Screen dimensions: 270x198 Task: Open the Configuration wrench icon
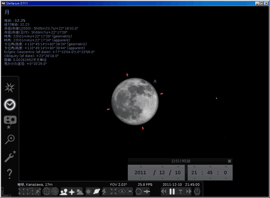point(10,157)
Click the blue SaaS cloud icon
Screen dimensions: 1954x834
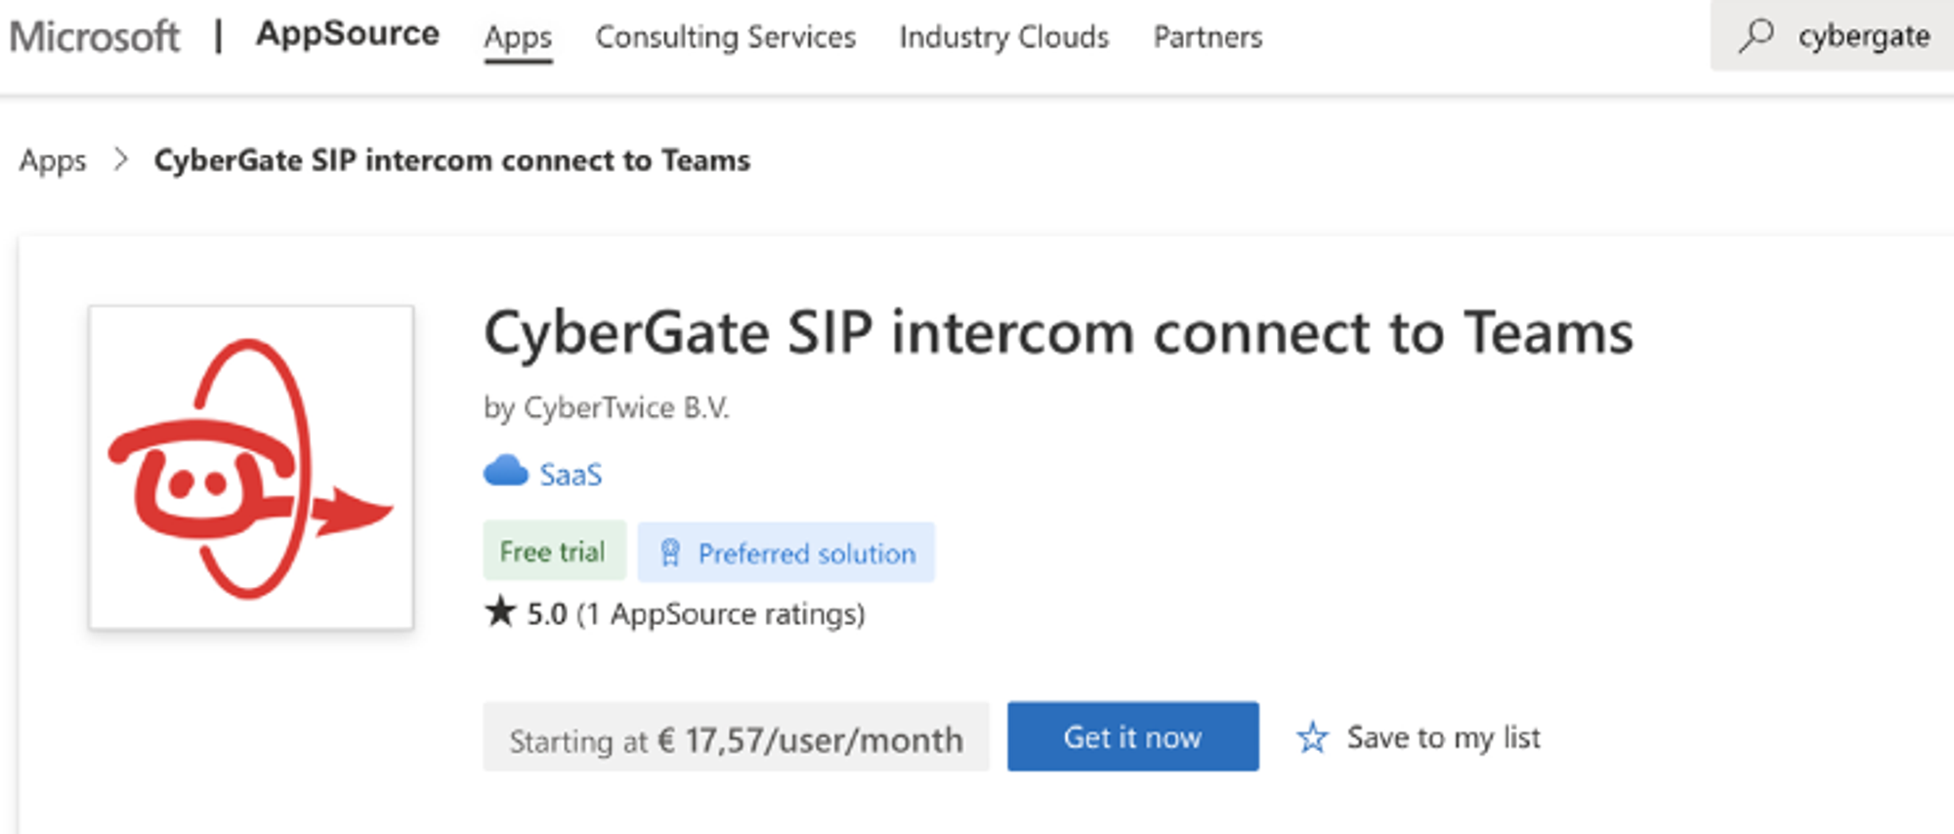pyautogui.click(x=505, y=472)
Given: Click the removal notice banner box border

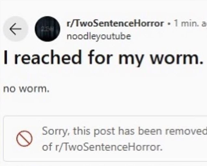Looking at the screenshot, I should click(105, 139).
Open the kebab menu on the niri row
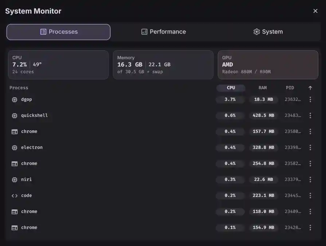Image resolution: width=326 pixels, height=246 pixels. [x=310, y=179]
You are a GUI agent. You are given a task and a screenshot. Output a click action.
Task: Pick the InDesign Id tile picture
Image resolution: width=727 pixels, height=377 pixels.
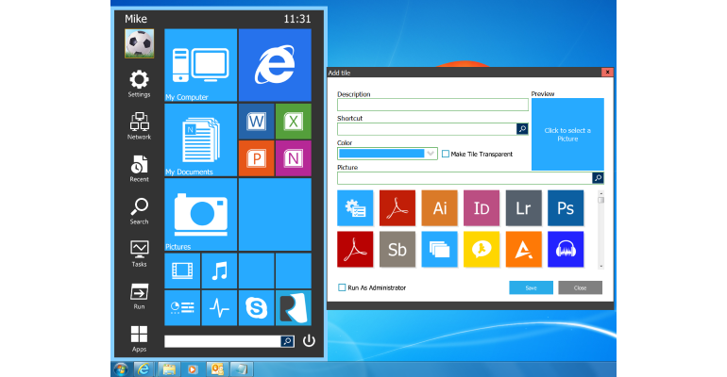pyautogui.click(x=482, y=208)
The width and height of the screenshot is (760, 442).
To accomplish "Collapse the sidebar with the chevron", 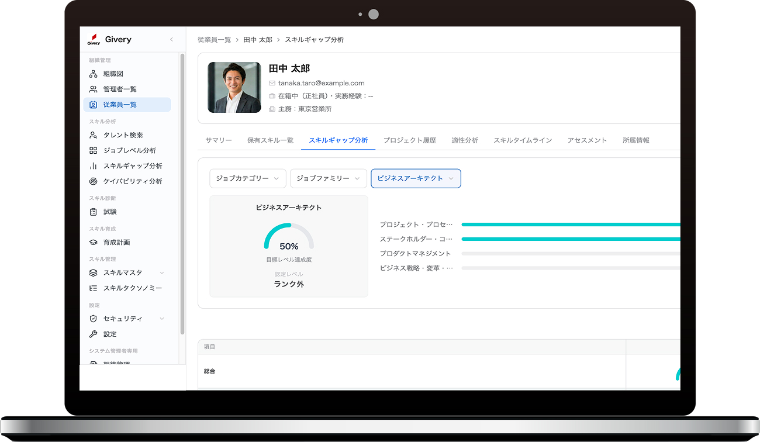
········
EXERCISE BRIEF: Copy all of the data above exactly. Leave out every picture.

YOUR RESPONSE:
Screen dimensions: 270x198 Task: Open the Configuration wrench icon
point(10,157)
Click the blue SaaS cloud icon
Screen dimensions: 1954x834
pyautogui.click(x=505, y=472)
Given: Click the removal notice banner box border

Looking at the screenshot, I should click(105, 139).
Open the kebab menu on the niri row
Image resolution: width=326 pixels, height=246 pixels. [x=310, y=179]
You are a GUI agent. You are given a task and a screenshot. Output a click action.
Task: Pick the InDesign Id tile picture
Image resolution: width=727 pixels, height=377 pixels.
pyautogui.click(x=482, y=208)
The width and height of the screenshot is (760, 442).
To accomplish "Collapse the sidebar with the chevron", 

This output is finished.